== Goal ==
Return every one of the items below verbatim, changing nothing.

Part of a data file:
···
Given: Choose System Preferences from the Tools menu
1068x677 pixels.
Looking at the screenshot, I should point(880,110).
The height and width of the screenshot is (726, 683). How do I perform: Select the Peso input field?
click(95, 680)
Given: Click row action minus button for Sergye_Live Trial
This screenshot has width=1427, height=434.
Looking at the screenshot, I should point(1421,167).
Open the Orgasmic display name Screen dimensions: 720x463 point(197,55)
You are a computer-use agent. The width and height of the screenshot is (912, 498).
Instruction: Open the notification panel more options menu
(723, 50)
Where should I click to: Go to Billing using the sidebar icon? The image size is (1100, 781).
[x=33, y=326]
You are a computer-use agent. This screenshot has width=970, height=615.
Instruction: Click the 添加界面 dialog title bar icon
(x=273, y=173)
···
== Answer to the exercise ==
Given: Choose System Preferences from the Tools menu
1068x677 pixels.
Looking at the screenshot, I should point(880,110).
The height and width of the screenshot is (726, 683). How do I perform: Select the Peso input field?
click(95, 680)
Given: Click row action minus button for Sergye_Live Trial
This screenshot has width=1427, height=434.
Looking at the screenshot, I should point(1421,167).
Open the Orgasmic display name Screen dimensions: 720x463 point(197,55)
You are a computer-use agent. The width and height of the screenshot is (912, 498).
Instruction: Open the notification panel more options menu
(723, 50)
Where should I click to: Go to Billing using the sidebar icon? The image size is (1100, 781).
[x=33, y=326]
You are a computer-use agent. This screenshot has width=970, height=615.
Instruction: Click the 添加界面 dialog title bar icon
(x=273, y=173)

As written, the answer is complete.